■ Task requirements: Rewrite everything from the start of the material down to the line containing "coord(619,113)", replacing "toolbar" with "tool palette" and keeping all else unchanged. Leave the pictures out of the answer.

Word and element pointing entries

((

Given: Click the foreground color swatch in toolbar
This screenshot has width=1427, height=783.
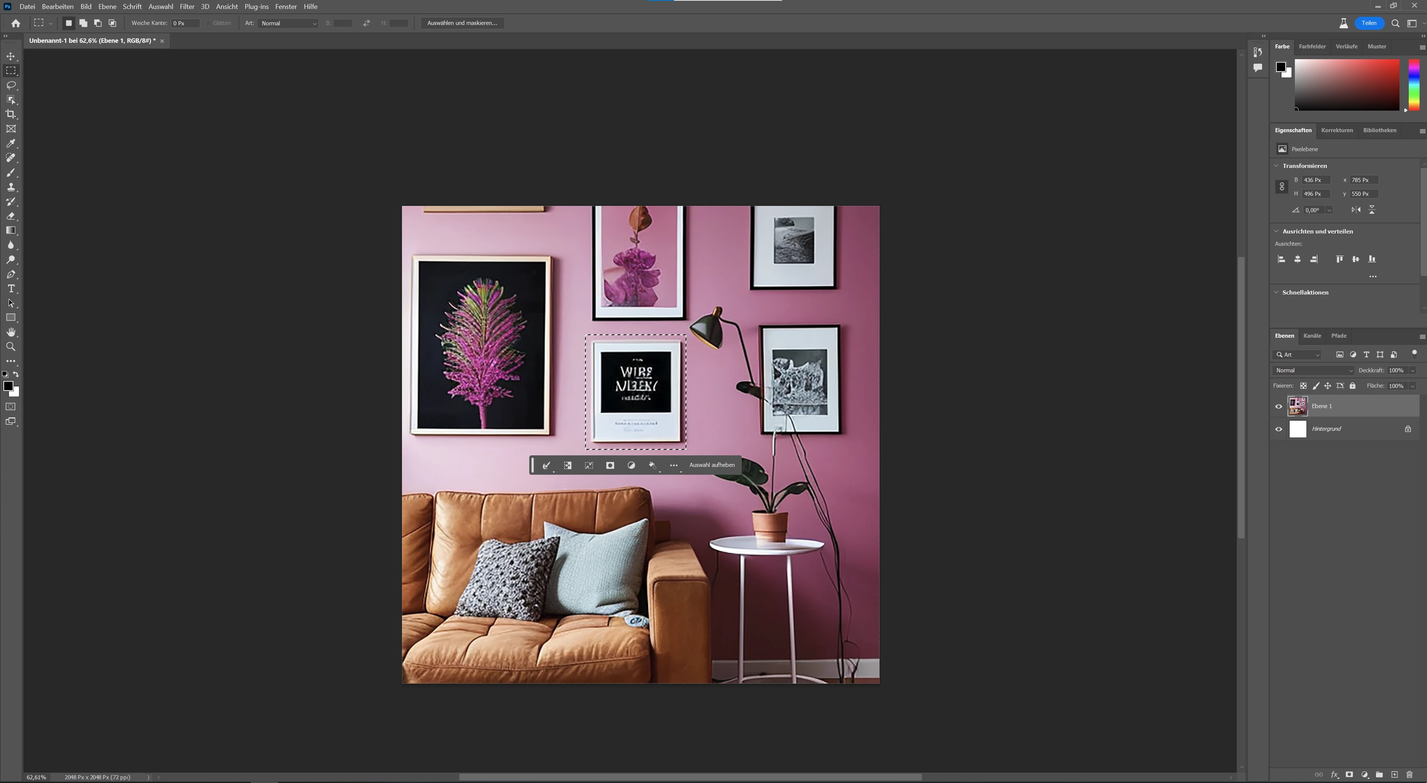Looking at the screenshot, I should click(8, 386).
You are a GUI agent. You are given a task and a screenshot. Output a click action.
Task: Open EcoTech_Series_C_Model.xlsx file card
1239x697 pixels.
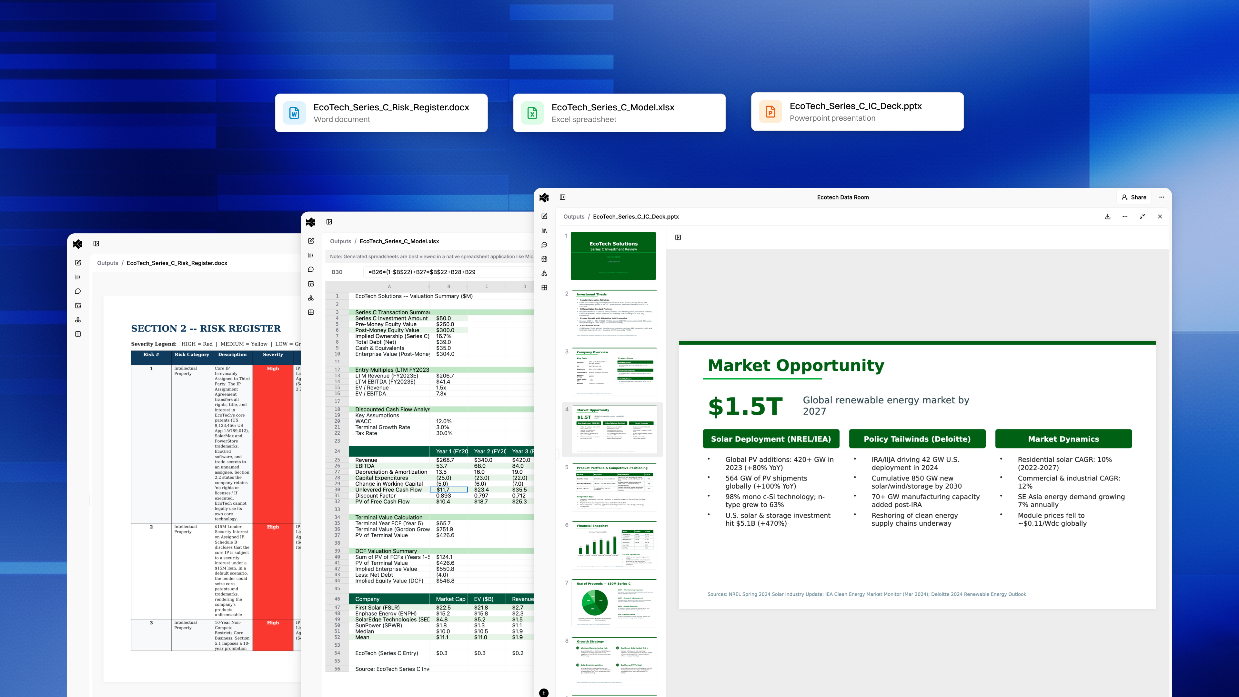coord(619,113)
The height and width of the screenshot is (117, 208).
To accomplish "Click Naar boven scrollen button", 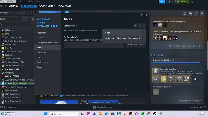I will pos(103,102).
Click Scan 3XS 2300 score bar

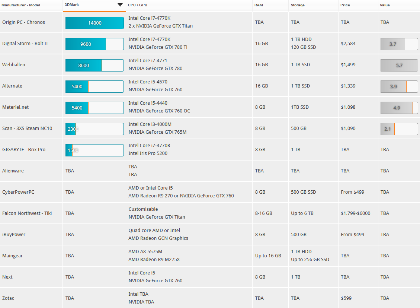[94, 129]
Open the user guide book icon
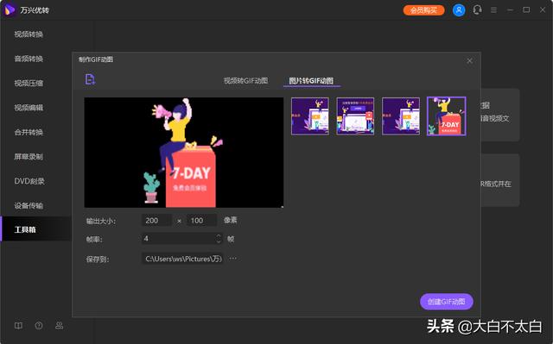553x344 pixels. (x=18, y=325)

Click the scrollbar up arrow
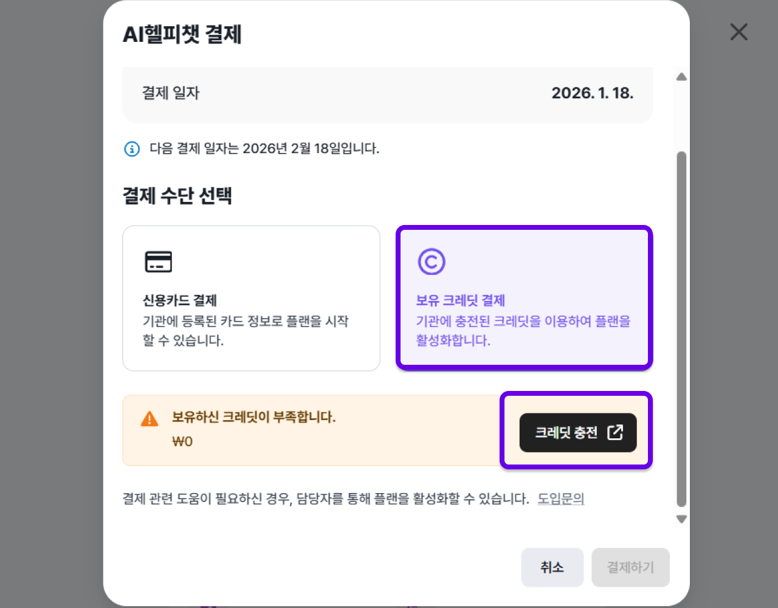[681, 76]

))

■ Final result:
Given: Click the foreground color swatch in tool palette
This screenshot has width=1427, height=783.
Looking at the screenshot, I should click(8, 386).
You are a GUI agent. You are given a task and a screenshot. Output a click action.
Task: Open EcoTech_Series_C_Model.xlsx file card
1239x697 pixels.
coord(619,113)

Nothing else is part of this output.